Mengingat bahan makanan yang dihasilkan dari olahan pertanian saling berkaitan dengan beragam aspek yang melatari. Belum lagi dengan ancaman yang mengintai lahan dari maraknya pembangunan perumahan yang melahap area persawahan. Pacak yang didedahkan dalam kajian Walhi yang telah dikutip di atas, justru, menambah kerawanan pangan yang bersumber dari hutan.

Di sisi lain, penyeragaman bahan pangan menempatkan beras sebagai bahan utama melahirkan kompleksitas tersendiri antar komunitas warga. Politik beras ini akan mengubah pola makan kelompok masyarakat tertentu dan berefek pada kontrol distribusi bahan pangan.

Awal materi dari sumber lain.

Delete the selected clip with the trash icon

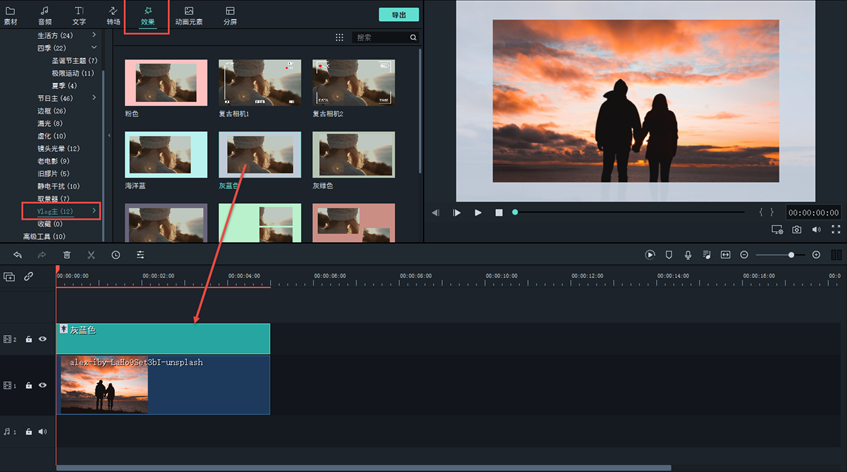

Saya teringat pada pace di Sorong, Papua Barat di tahun 2006 silam. Saya melihatnya membersihkan kasbi (ubi jalar) yang didapat dari kebunnya untuk dimasak. “Anak, ini ada kasbi, kalo dorang mau sebentar sa bagi. Sa tra kenyang kalo makan nasi saja.” Tuturnya. Selain kasbi, sagu adalah makanan pokok di Papua yang sumbernya dari huta. Mengingat itu, kita sampai pada kesimpulan betapa beragamnya bahan pangan yang bisa menjadi jaminan kelanjutan hidup masyarakat. Hutan dan kebun mencukupinya.